Lee is comfortable operating out of the high post, and he's a terrific weapon in the pick-and-roll—two areas Faried struggles in. As a polished offensive product, Lee could work well in tandem with the much wilder McGee.
Plus, getting rid of the unknowns surrounding Gallinari's health would be a nice pressure release for the Nugs.
Golden State Warriors Get: F Ersan Ilyasova, F John Henson
Milaukee Bucks Get: F David Lee
Why Golden State Does It
The Warriors stand to save a bundle on this exchange, with Ilyasova under contract for just two more fully guaranteed years at an average of $8 million a pop and Henson still on his dirt-cheap rookie deal.
But more than that, Golden State gets the potential big shooter it needs in Ilyasova and a really intriguing young defensive option in Henson.
Depth was an issue for the Warriors during the 2013-14 season, and the imported Bucks duo would be a significant rotation upgrade over Marreese Speights and Jermaine O'Neal, both of whom logged significant minutes this past year.
Overall, the Warriors cut costs, address a couple of needs and add flexibility. Win, win, win.
Why Milwaukee Does It
Go ahead and try to name a reliable frontcourt scorer on the Bucks. It's fine, I'll wait...
You can't. There's just nobody on Milwaukee's roster who can put the ball in the hole reliably. Lee can do that, and he'd also inject some much-needed veteran experience into a rebuilding club.
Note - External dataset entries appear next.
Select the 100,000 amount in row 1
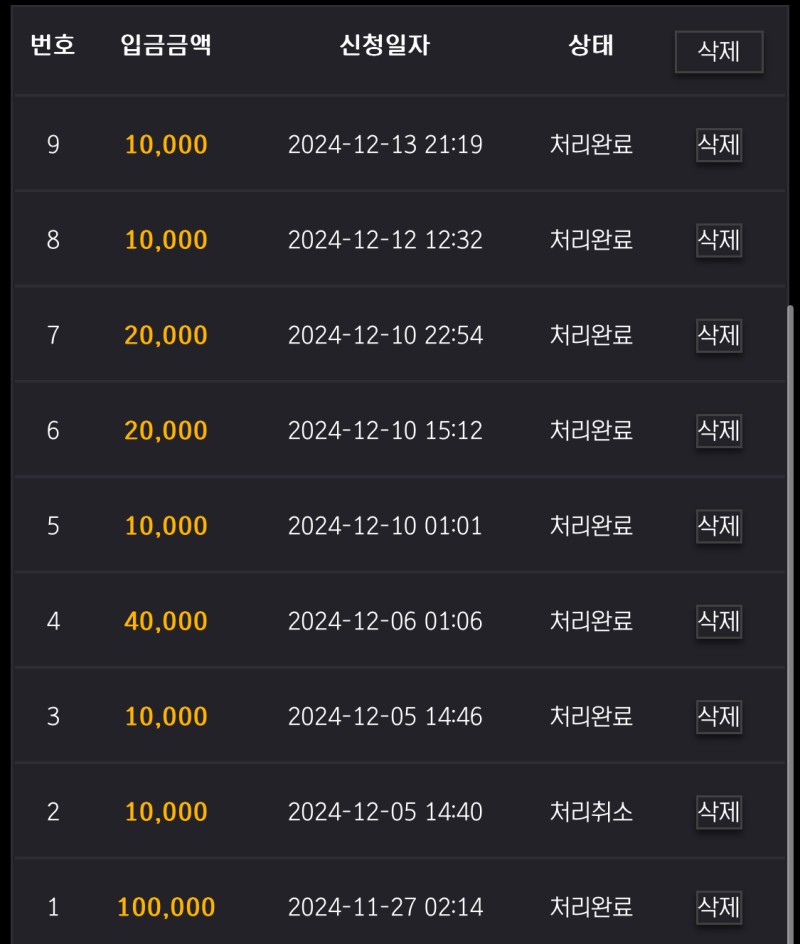This screenshot has width=800, height=944. tap(166, 907)
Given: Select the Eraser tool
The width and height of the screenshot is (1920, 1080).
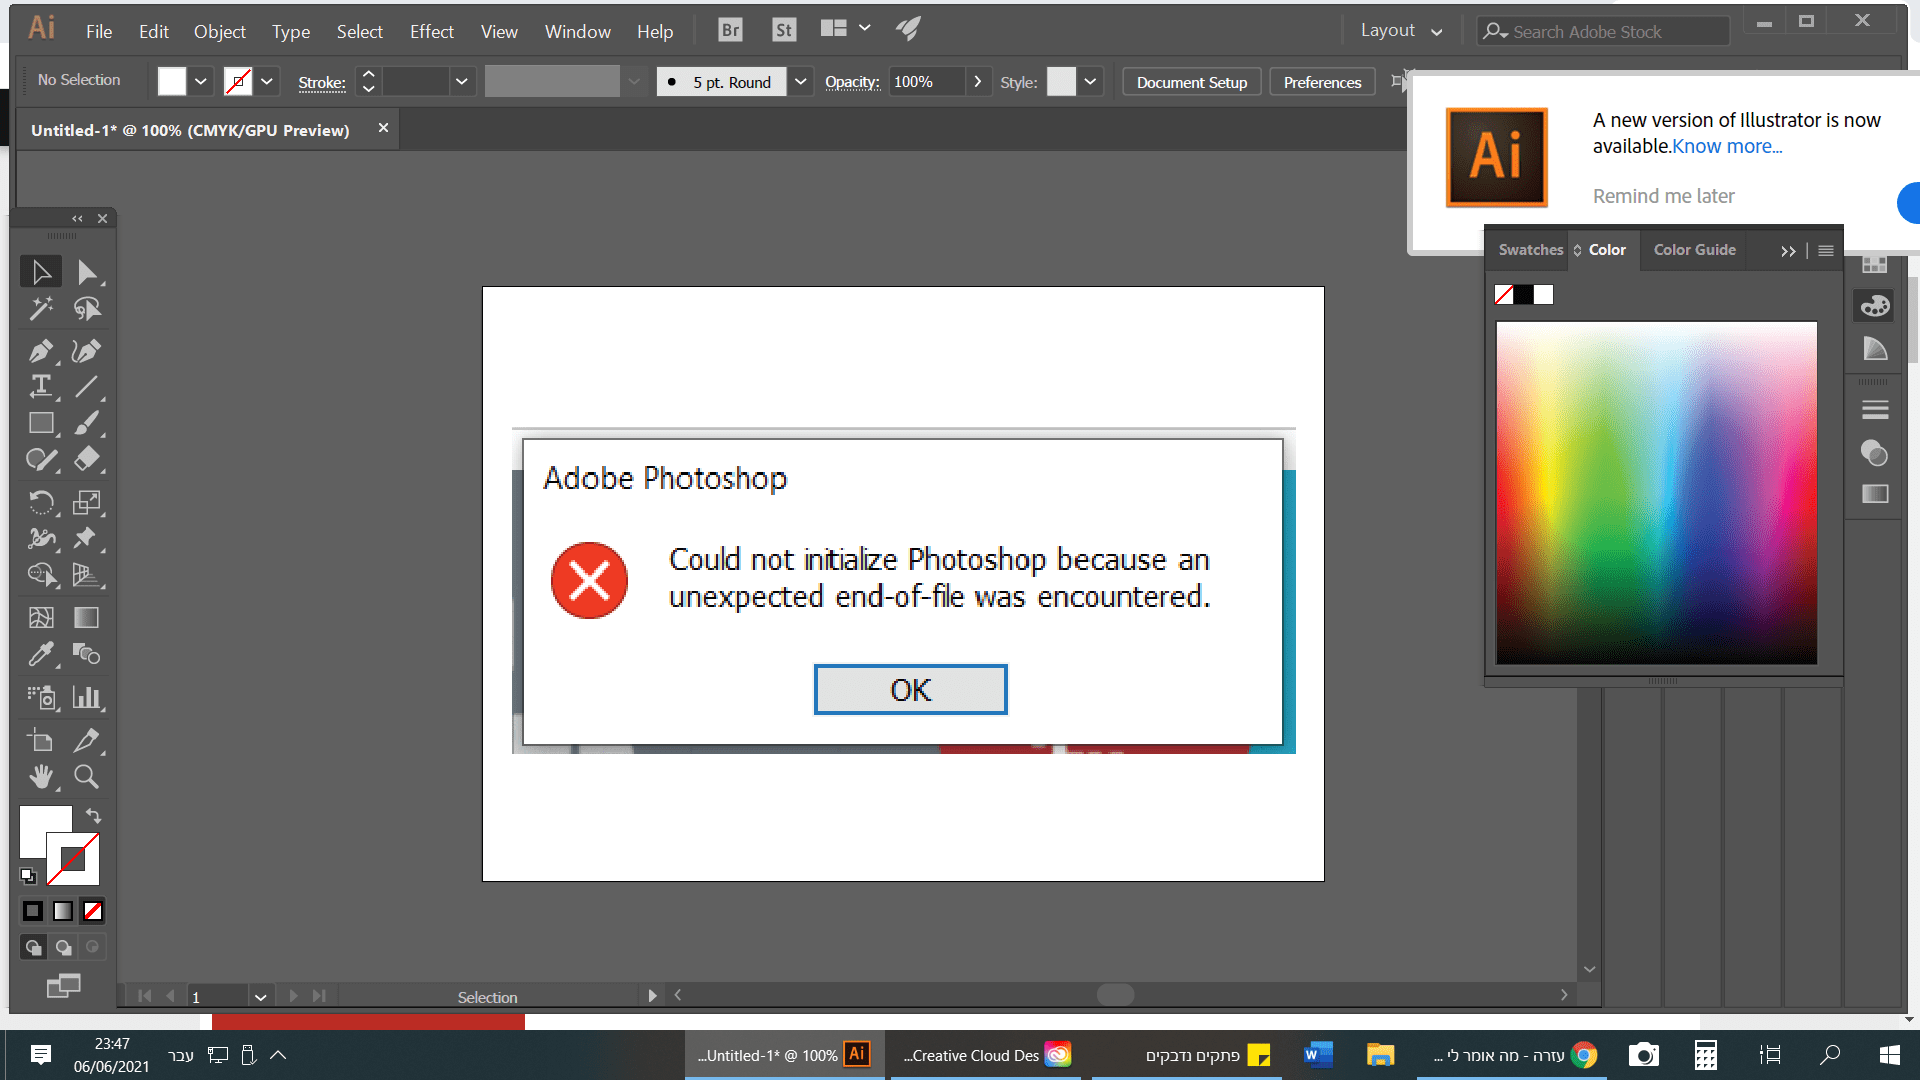Looking at the screenshot, I should [x=87, y=459].
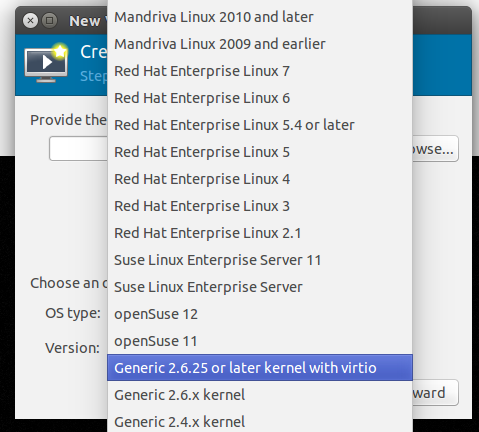Select Generic 2.6.25 kernel with virtio
Viewport: 479px width, 432px height.
pyautogui.click(x=260, y=368)
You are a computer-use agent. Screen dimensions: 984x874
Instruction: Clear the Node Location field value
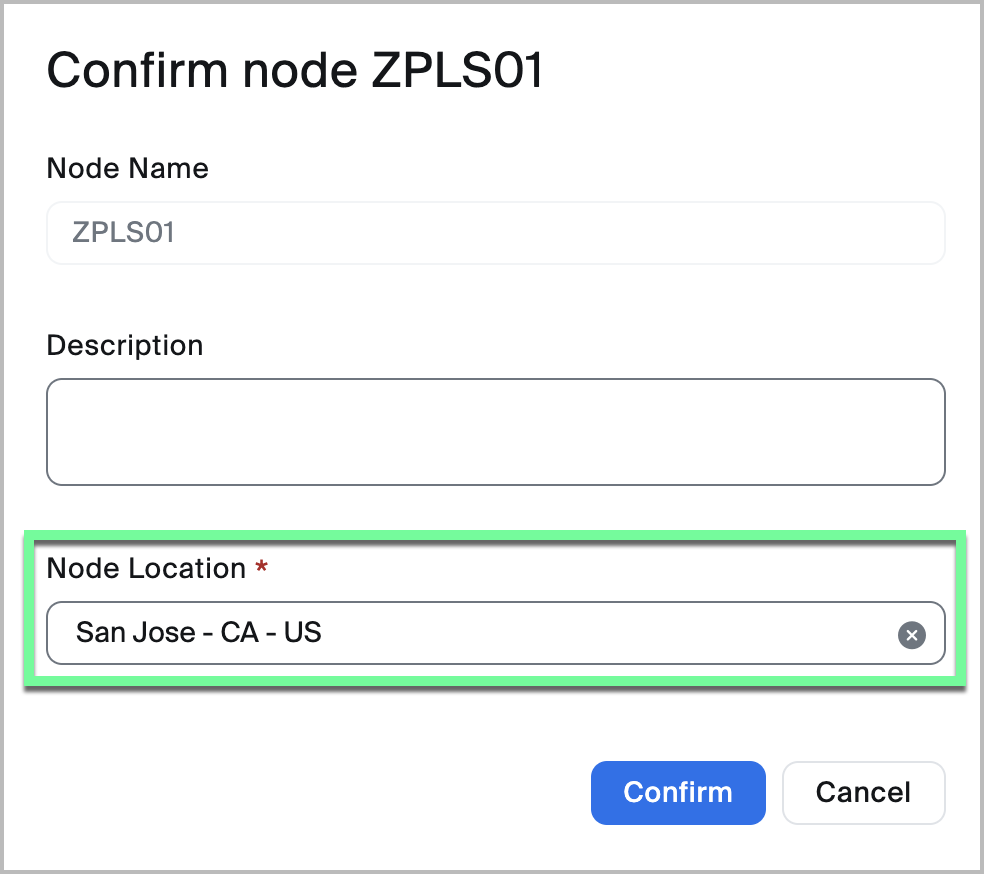[x=911, y=634]
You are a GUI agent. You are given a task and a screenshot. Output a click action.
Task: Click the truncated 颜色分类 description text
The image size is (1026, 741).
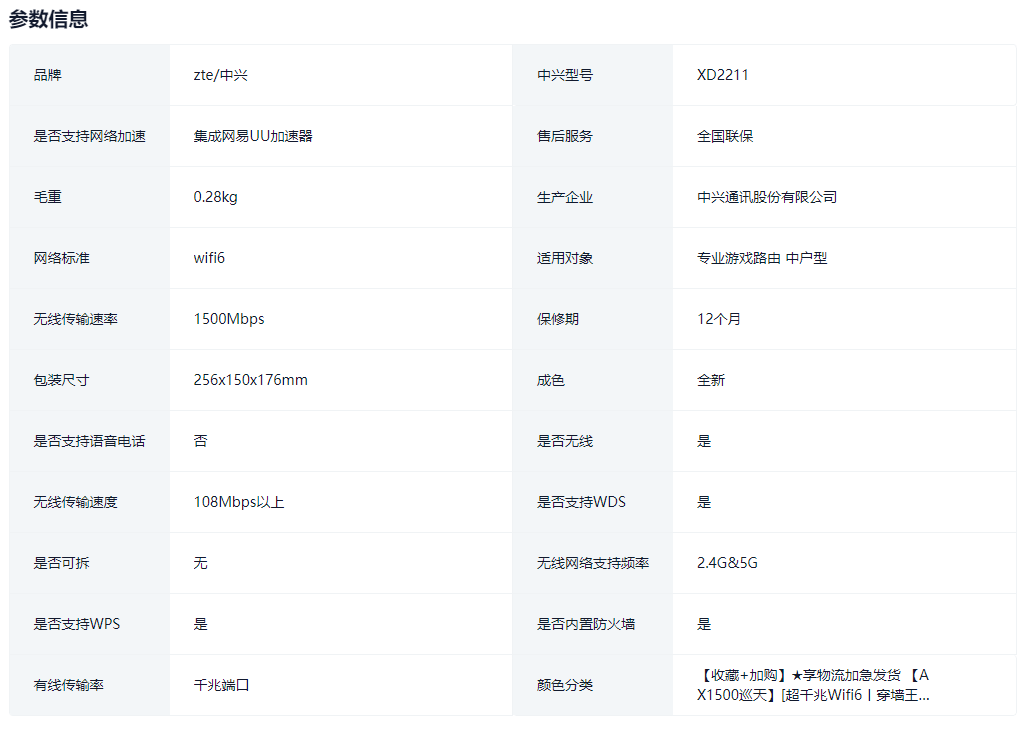pos(814,685)
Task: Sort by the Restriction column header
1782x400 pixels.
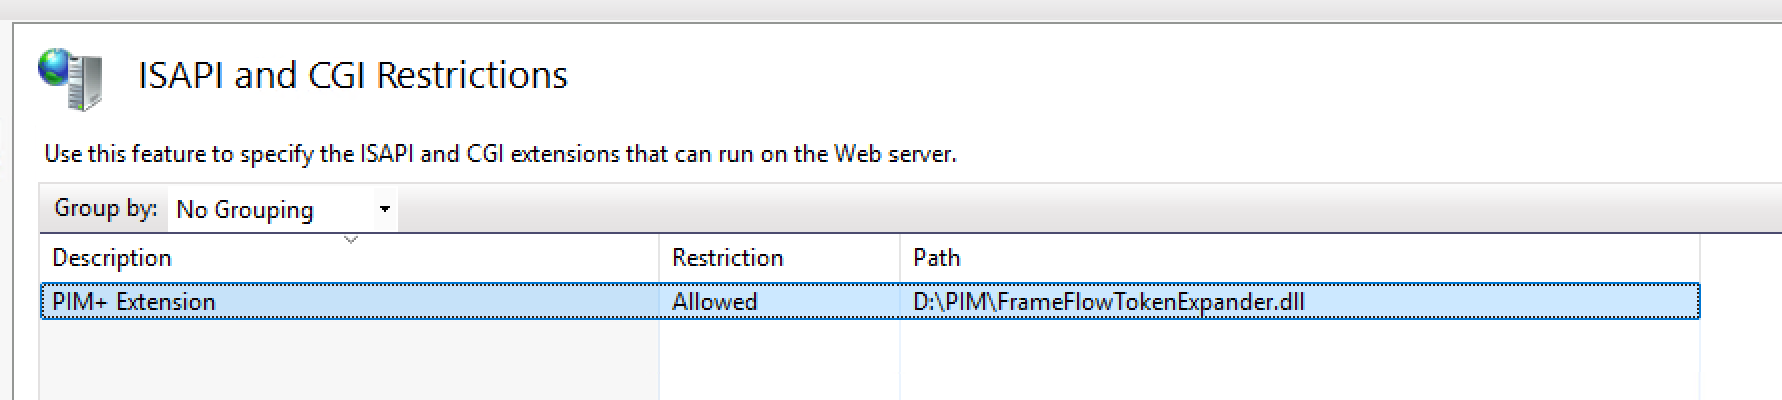Action: [x=727, y=258]
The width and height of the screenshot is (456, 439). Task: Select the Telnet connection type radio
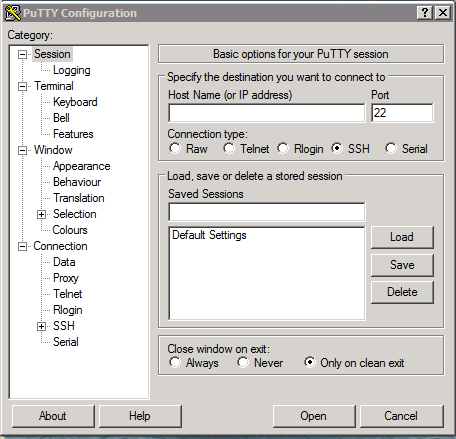click(229, 148)
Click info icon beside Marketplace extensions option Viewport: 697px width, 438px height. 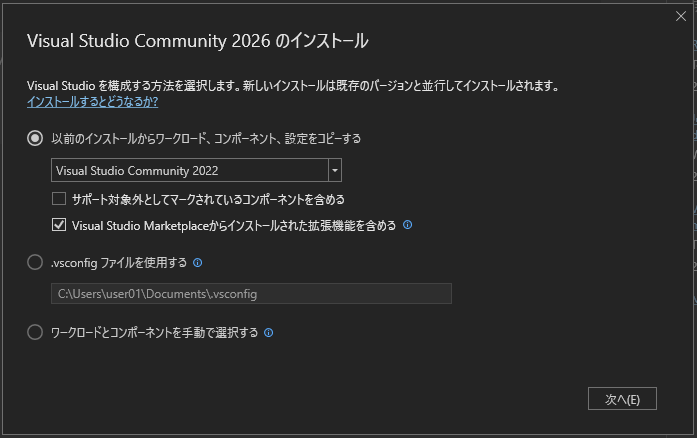408,225
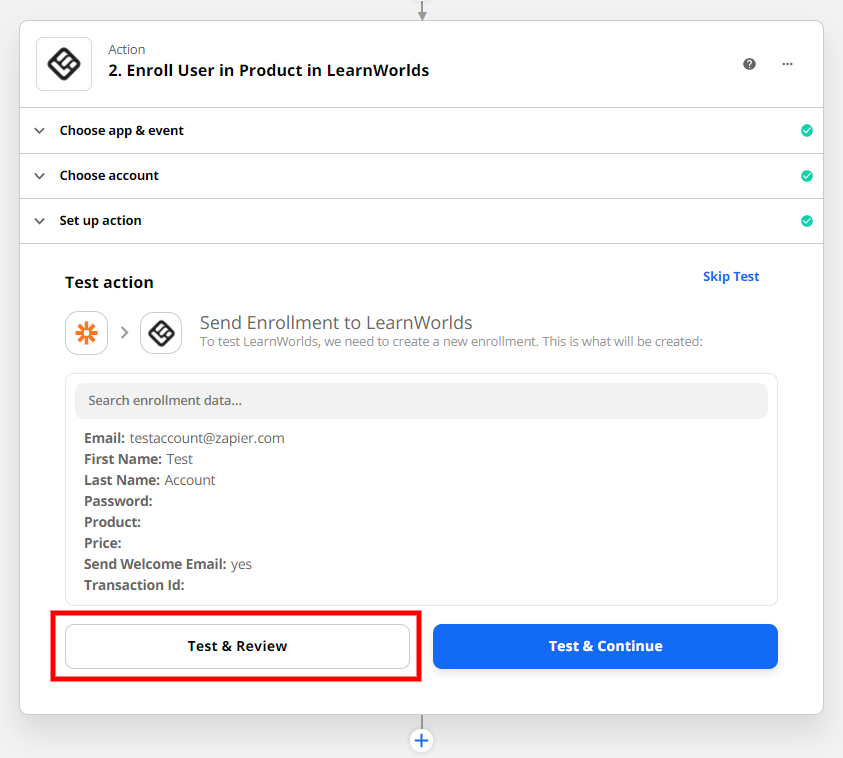The image size is (843, 758).
Task: Select the Set up action section title
Action: tap(101, 220)
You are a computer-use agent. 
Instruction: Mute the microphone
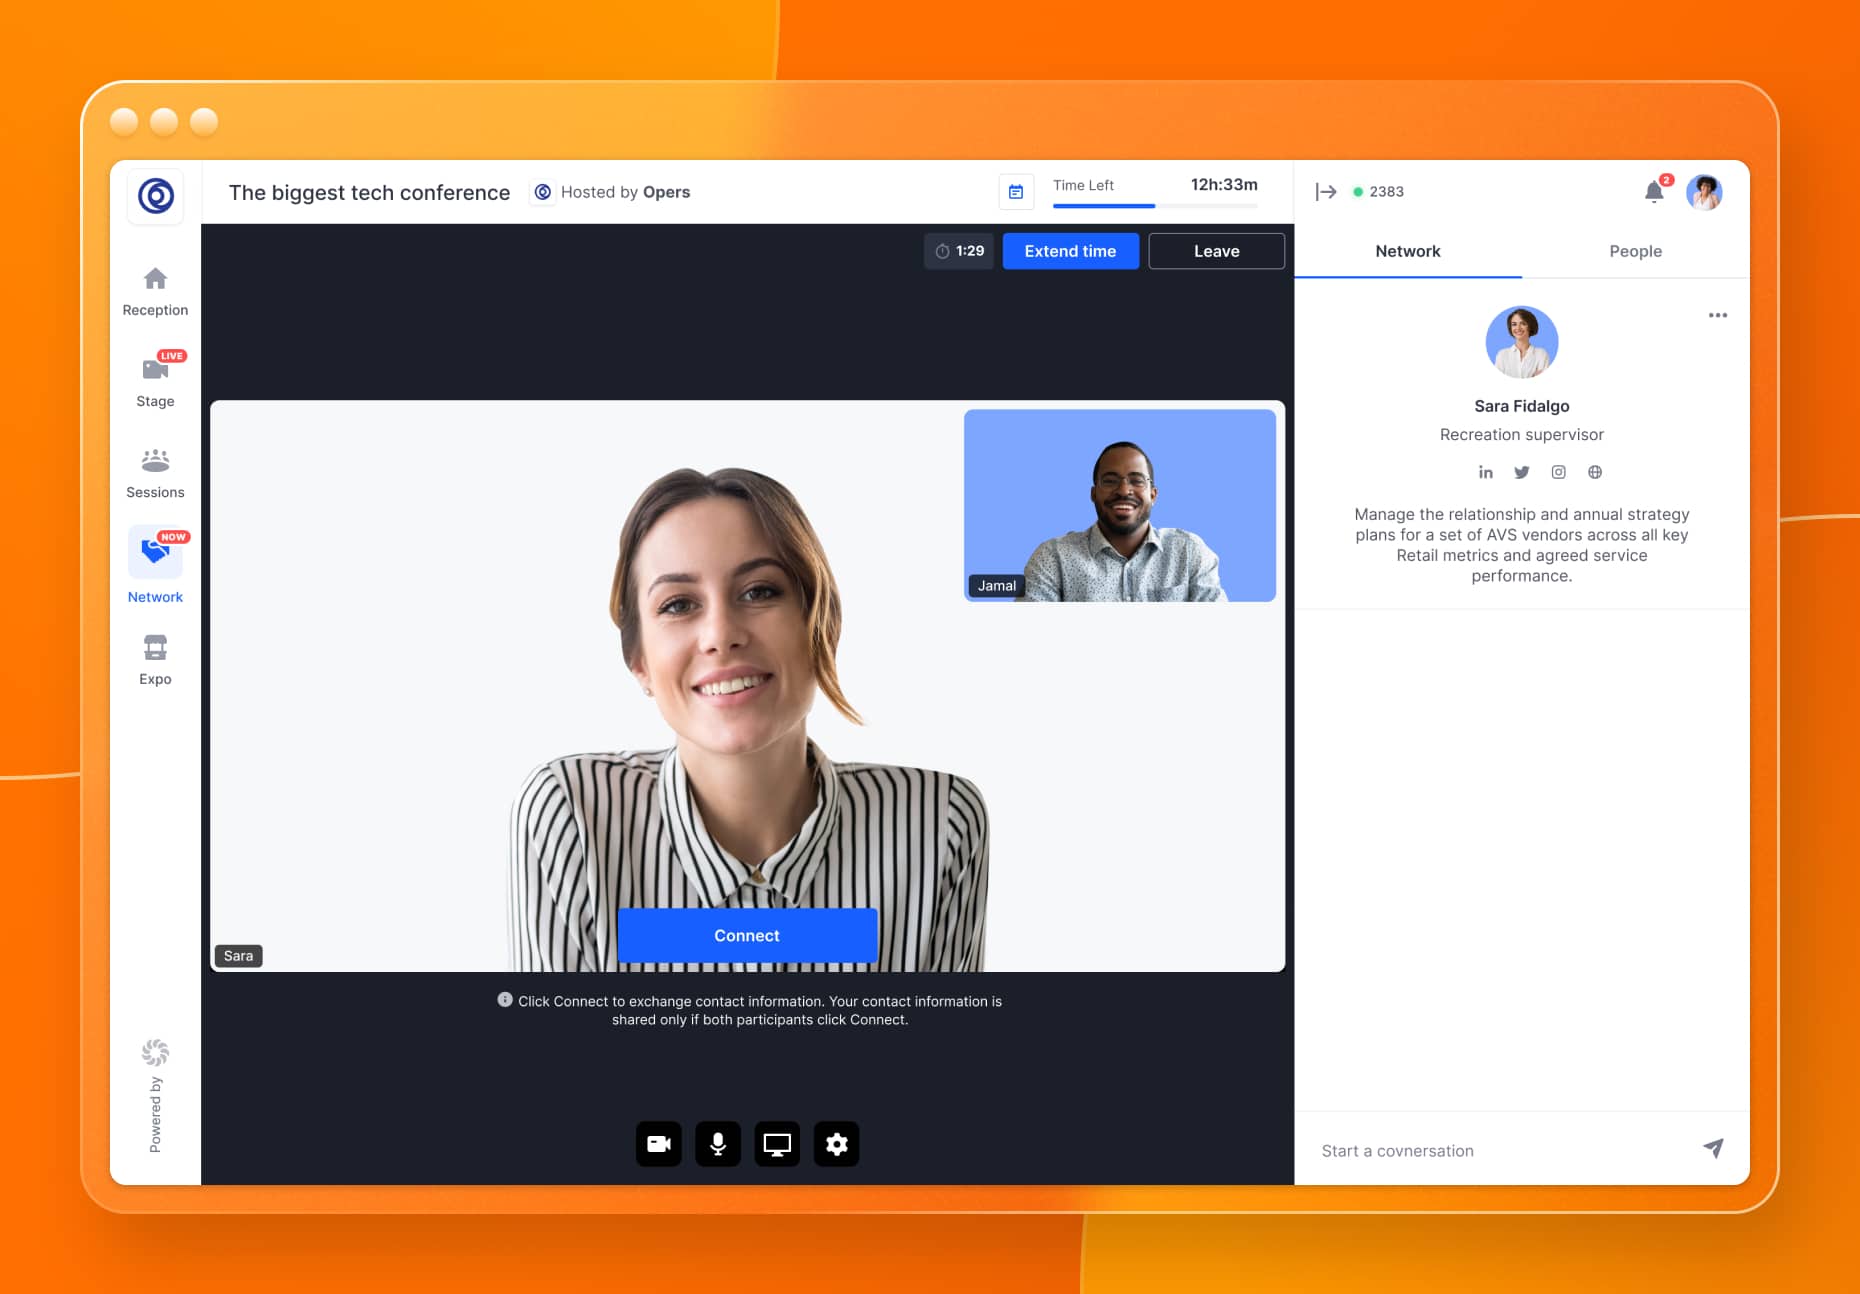718,1144
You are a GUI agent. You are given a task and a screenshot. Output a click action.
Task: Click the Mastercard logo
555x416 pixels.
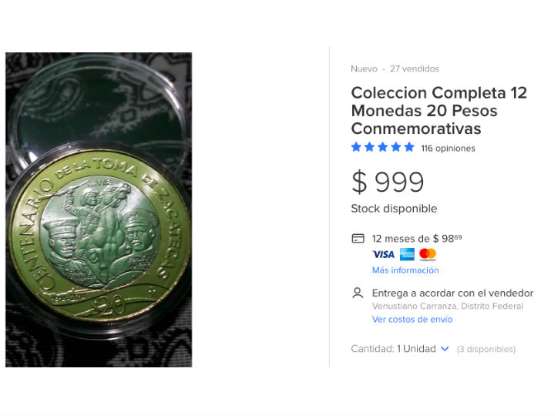point(428,254)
Milwaukee is committed to a young, raw core of Larry Sanders, Giannis Antetokounmpo and Brandon Knight, but you can't just leave those young guys out there alone. A player like Lee could stabilize the offense, help his teammates grow and give fans a reason to show up to the game.
Plus, he's only under contract for another two years. So Lee wouldn't necessarily gum up Milwaukee's larger rebuilding plans.